** start of Records for this exercise **
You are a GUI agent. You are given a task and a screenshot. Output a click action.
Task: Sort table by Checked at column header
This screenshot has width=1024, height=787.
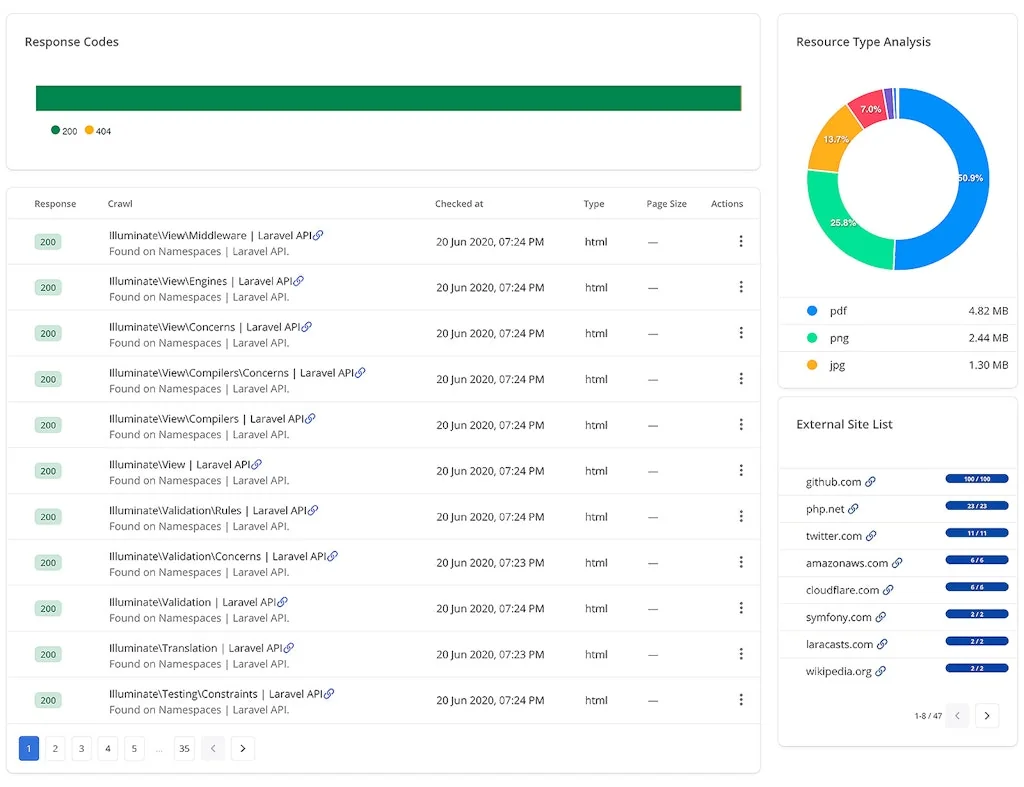coord(459,204)
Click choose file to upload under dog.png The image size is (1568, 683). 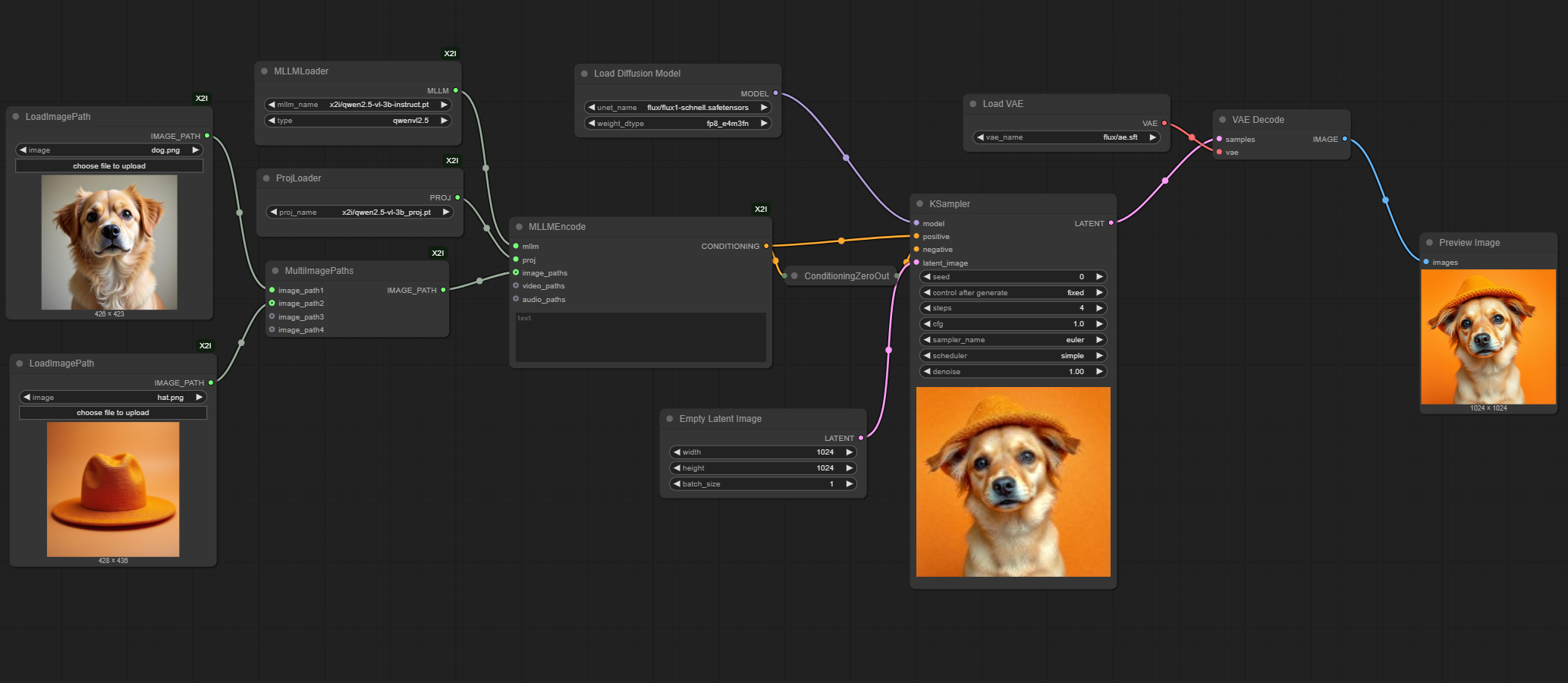tap(109, 165)
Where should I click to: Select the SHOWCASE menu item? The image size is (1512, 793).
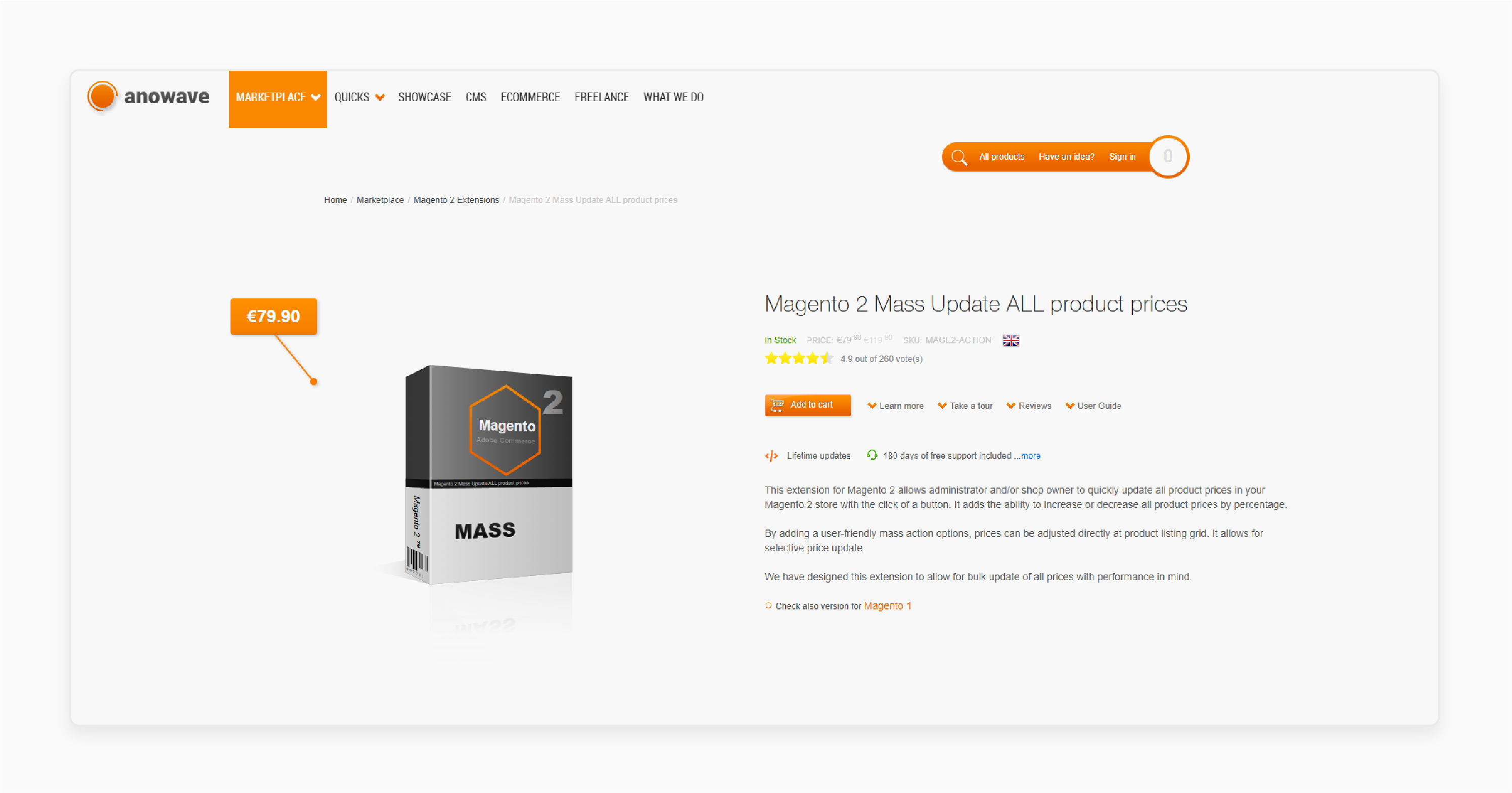click(425, 97)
** end of Records for this exercise **
What to produce ▸
Gather and copy out every line above that contains the word "screenshot".

Result below ▸
You are a GUI agent. You are given a task and a screenshot. Output a click action.
This screenshot has width=1024, height=787.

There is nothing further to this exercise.